Other than his impressive doctors
back in San Diego, Chris Dudley credits a particular nurse, Molly Meyer (who worked at Yale where Chris played in college) as incredibly instrumental in helping him out to manage his diabetes when it was most important and the level of play was at its highest. When asked about the most important person who currently helps Dudley the most with his diabetes management, he notes that his wife, also named Chris, is responsible for keeping him on top of his health.
Exercise of any kind with diabetes can be arduous. Playing basketball at the highest level for 16 seasons certainly presented unique challenges for Chris Dudley. When I asked him what the hardest aspects of his career were, he spoke about all the spikes in bis blood sugar from adrenaline he experienced, playing night after night in front of ten of thousands of screaming fans. The schedule of an NBA player also presents plenty of variables that may affect his glucose level management, from altitude of certain cities to back-to-back games on the calendar. The lag time for insulin in the 1990's was also closer to 45 minutes, rather than the 15 to 20 minute absorption rate diabetics are blessed with today. This meant Dudley had to operate with a tremendous amount of foresight to try and keep optimum BS levels for game time.
I asked Dudley to share with me his average game day
schedule, including testing times, in order to get a better sense on how regimented an NBA player with diabetes' agenda must be.

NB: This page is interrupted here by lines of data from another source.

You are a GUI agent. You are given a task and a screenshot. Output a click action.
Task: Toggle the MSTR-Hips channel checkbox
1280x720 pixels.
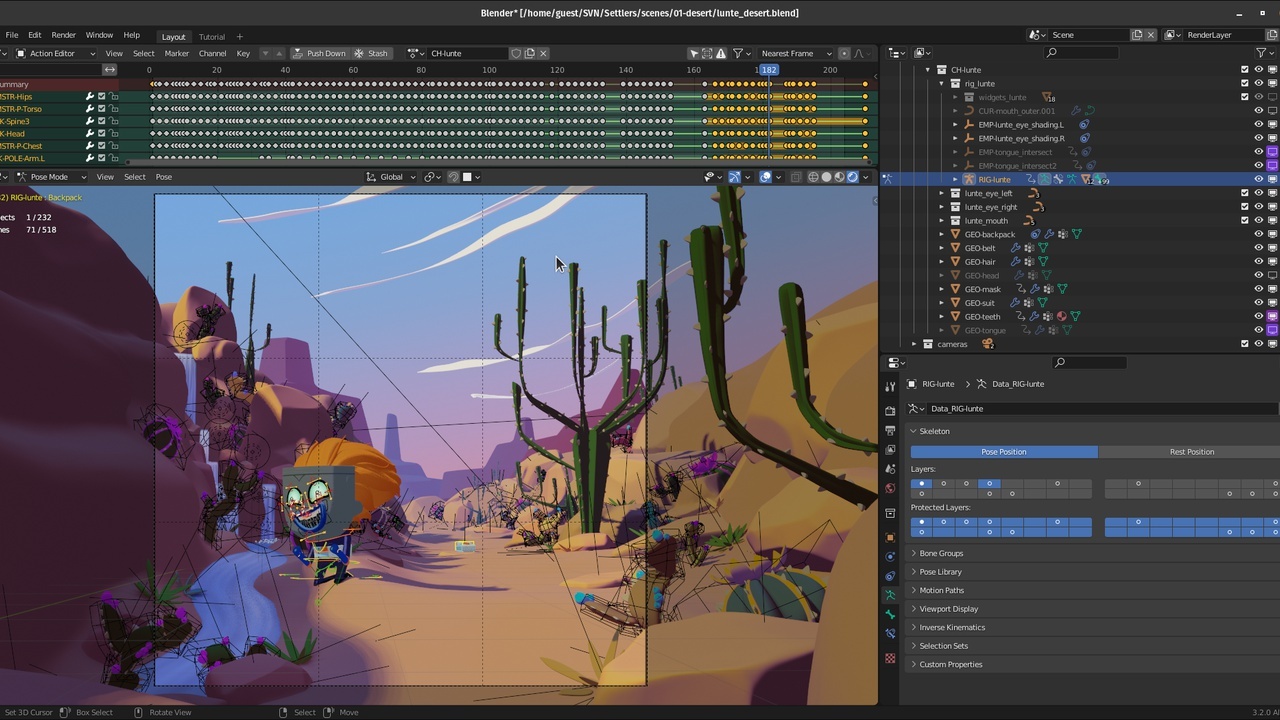coord(101,97)
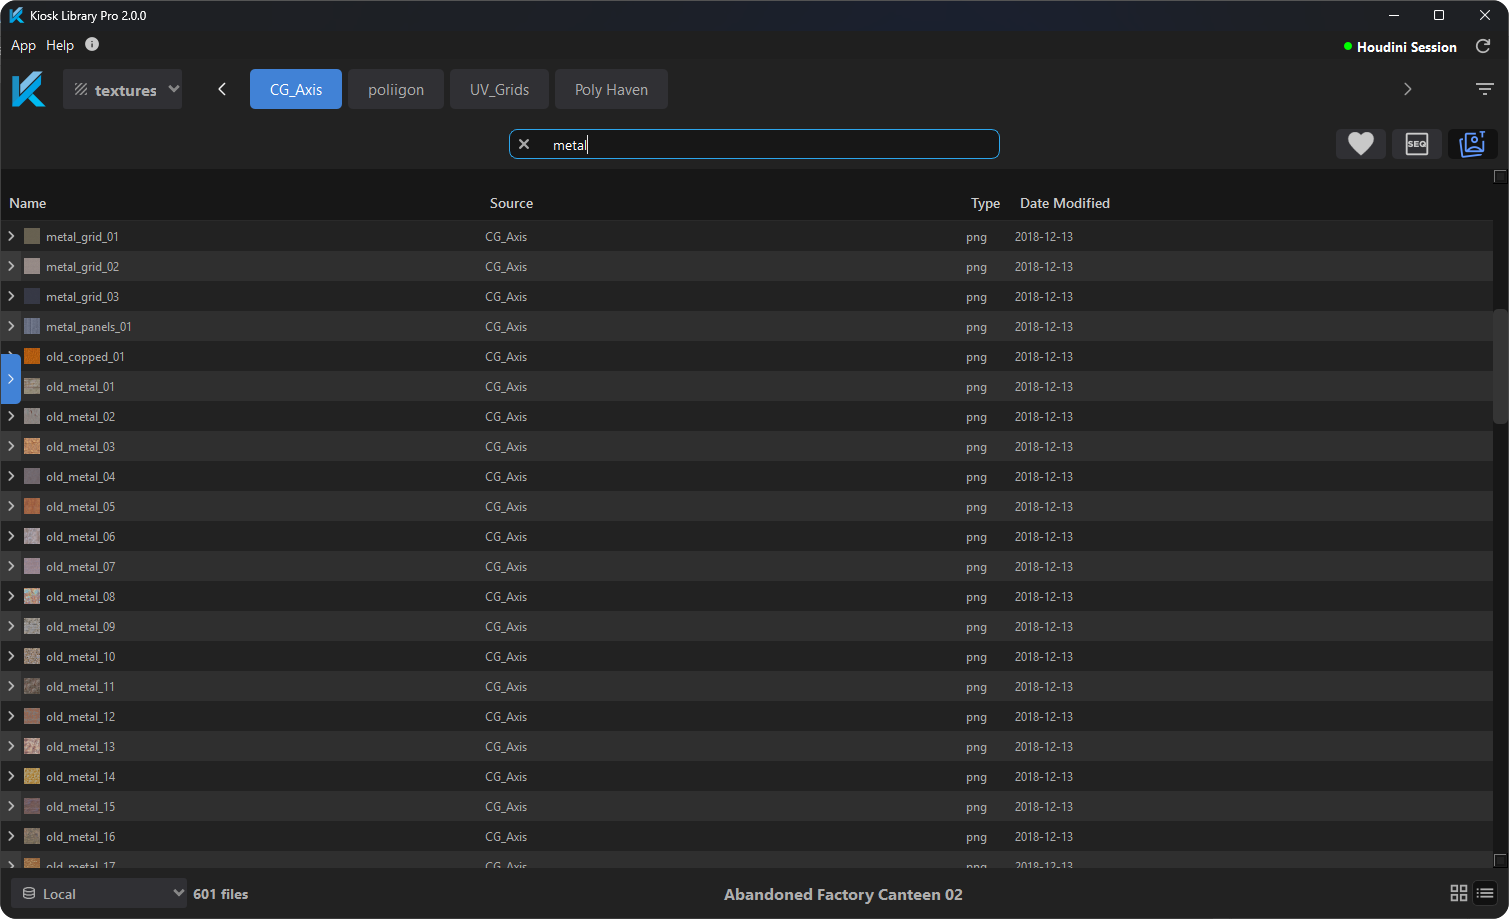
Task: Open the filter options icon
Action: [1484, 88]
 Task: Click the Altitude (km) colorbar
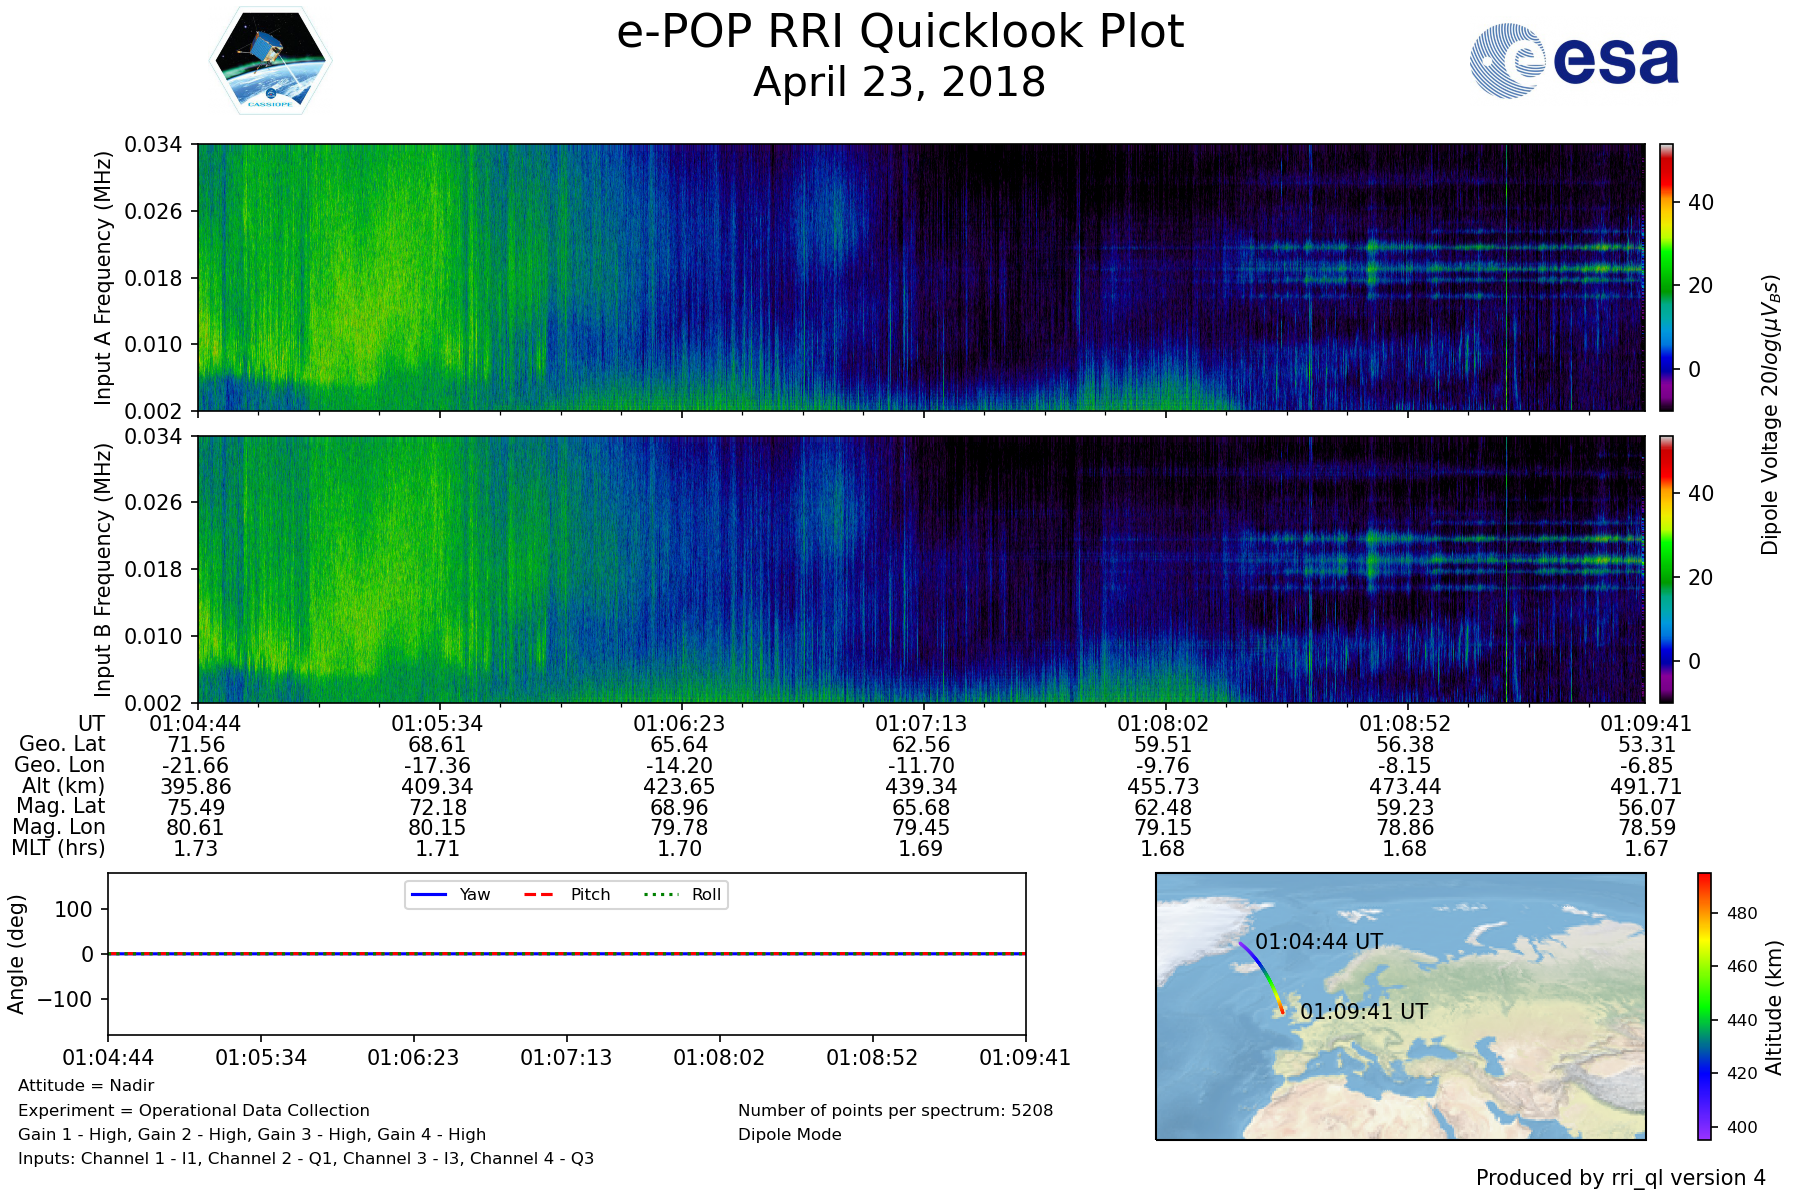click(1704, 1006)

Assuming the game was at home:
- Dudley would wake up and test
- Eat Breakfast
- Prepare to drive into the arena for a pregame shootaround and test
- Arrive at the arena and test
- Participate in the pregame shootaround and test
- Complete a quick workout, this might include a light lift and/or a solid stretching session, all while testing
- Drive back home and test
- Take a nap, wake up and test
- Eat a balanced meal, chock full of protein
- Relax for a bit and test
- Drive back to the arena for the actual game and test
- Get more shots up, complete pregame workout is necessary to get loose andtest
- Prayer/Mediation in the pregame Chapel and test
- Pregame meeting with the team and test
- Right before game time test
- The Trainer will test (4x) throughout game
- At Halftime test
- After the game, get changed, test, and drive home
- At Bedtime, test
If you're counting at home, that's roughly 20 times a day that Dudley tested his blood sugar. He notes how convenient it would have been to have been playing professional basketball in the Continuous Glucose Monitoring (CGM) era where he could read a continuous plotting of his blood glucose levels.